Nous demandons des analyses dûment consignées avec indication du jour, des résultats et par qui elles ont été faites, avant rejet s'il n'y a pas pollution avérée et, en cas de constat de pollution, fixer le délai minimum obligatoire de confinement et un éventuel rejet après contre analyses par un cabinet indépendant

 

Remarque 8

Le site va utiliser beaucoup  d'eau soit dans la zone 2 pour le lavage des emballages vides, soit dans la zone 3 pour traiter les fûts pompés et pour la presse à fûts , soit lors du déconditionnement des filtres usagés.

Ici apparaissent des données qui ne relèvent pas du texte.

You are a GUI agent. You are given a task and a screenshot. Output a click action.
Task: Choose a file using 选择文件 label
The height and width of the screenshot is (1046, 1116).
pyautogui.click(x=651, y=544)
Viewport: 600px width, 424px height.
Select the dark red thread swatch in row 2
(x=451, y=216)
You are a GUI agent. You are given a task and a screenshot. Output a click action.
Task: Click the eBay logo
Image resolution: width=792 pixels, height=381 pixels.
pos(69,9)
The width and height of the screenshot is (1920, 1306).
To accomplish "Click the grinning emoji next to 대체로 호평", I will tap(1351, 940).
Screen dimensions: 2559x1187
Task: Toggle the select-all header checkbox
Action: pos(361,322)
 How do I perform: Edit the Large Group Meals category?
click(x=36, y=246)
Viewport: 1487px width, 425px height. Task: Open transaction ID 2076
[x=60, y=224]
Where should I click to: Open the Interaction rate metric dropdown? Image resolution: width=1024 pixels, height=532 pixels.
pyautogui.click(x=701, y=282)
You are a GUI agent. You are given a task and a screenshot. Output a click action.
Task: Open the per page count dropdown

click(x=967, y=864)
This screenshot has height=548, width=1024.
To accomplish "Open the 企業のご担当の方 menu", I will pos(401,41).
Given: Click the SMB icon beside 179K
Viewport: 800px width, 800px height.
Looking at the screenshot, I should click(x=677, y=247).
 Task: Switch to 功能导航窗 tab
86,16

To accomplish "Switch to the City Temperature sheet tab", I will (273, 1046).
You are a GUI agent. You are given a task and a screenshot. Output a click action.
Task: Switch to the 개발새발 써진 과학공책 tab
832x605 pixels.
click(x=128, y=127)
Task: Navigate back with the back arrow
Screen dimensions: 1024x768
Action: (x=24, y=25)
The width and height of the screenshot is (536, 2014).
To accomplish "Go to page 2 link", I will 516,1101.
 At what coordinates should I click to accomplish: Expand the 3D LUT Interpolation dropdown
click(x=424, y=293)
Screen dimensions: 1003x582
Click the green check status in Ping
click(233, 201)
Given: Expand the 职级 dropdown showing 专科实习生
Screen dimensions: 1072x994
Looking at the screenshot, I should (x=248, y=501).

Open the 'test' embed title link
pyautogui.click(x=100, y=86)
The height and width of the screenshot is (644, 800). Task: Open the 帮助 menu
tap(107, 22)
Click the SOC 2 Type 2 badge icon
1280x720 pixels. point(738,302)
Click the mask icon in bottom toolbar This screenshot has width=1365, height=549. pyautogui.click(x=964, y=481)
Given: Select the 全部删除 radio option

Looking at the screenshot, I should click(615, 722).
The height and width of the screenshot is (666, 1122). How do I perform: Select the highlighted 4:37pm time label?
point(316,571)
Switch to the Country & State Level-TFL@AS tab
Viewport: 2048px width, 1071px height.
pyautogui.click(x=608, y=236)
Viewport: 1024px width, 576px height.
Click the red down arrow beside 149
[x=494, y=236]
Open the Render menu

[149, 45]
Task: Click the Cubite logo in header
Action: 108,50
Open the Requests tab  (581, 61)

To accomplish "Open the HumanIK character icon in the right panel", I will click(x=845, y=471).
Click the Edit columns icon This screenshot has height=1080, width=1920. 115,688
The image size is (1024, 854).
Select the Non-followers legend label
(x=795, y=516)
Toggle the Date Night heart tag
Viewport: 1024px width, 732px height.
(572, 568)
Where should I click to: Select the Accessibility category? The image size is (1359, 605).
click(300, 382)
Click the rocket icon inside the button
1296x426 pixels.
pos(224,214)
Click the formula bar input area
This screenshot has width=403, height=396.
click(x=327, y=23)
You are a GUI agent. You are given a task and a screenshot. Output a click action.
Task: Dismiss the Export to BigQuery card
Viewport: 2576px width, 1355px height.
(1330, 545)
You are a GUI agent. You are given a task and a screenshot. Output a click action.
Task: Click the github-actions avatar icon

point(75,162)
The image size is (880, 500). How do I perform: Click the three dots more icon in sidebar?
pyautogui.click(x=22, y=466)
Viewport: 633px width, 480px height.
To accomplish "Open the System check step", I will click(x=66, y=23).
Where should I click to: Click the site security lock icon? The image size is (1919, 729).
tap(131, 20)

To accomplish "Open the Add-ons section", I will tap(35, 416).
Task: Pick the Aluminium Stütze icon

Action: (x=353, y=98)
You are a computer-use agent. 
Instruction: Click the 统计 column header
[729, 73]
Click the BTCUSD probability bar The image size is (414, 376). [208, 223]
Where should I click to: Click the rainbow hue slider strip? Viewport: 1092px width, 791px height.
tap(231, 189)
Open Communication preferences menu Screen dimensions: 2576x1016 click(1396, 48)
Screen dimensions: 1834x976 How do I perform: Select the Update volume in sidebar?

  • Que devient toute cette eau souillée, fortement polluée ?  Le simple passage dans des bacs de rétention est totalement insuffisant. Il manque le traitement des eaux usées et leur contrôle avant tout rejet.

 

Remarque 9 :

En page 15, on parle de "rejet par infiltration sur site", faut-il comprendre que la surface du site ne sera pas bétonnée, ce qui compromettrait justement le recueil des eaux pluviales et donc, leur analyse ? 

  • Il faut demander le bétonnage de la surface de traitement et de stockage comme cela est exigé dans les installations de stockage de produits potentiellement dangereux ou toxiques pouvant affecter les eaux de voirie et de lavage de ces déchets.
  • Enfin, il n'est apparemment pas prévu un bac au passage des camions pour le lavage des roues avant leur sortie du site, comme cela se fait dans d’autres installations de même type, il faut le prévoir, avec périodicité fixée de vidange et curage, afin de limiter au maximum la dissémination à l’extérieur des pollutions du site.

 

Remarque 10 :

Enfin, en p14, le classement de la future ICPE non répertoriée en Seveso, même bas, paraît hâtif au vu du dossier extrêmement léger soumis à nos avis et la liste très large des déchets pouvant être accueillis sur ce site tels que prévus à la rubrique 3510 de la nomenclature ICPE (cf. ci-dessous).

Il nous paraît indispensable que l’étude d’impact qui doit accompagner tout dossier de demande pour une ICPE et la limitation stricte des déchets acceptés sur le site, apparaissent de manière plus rigoureuse dans la demande.

 

3510.Traitement de déchets dangereux

(Rubrique créée par le décret n° 2013-375 du 2 mai 2013)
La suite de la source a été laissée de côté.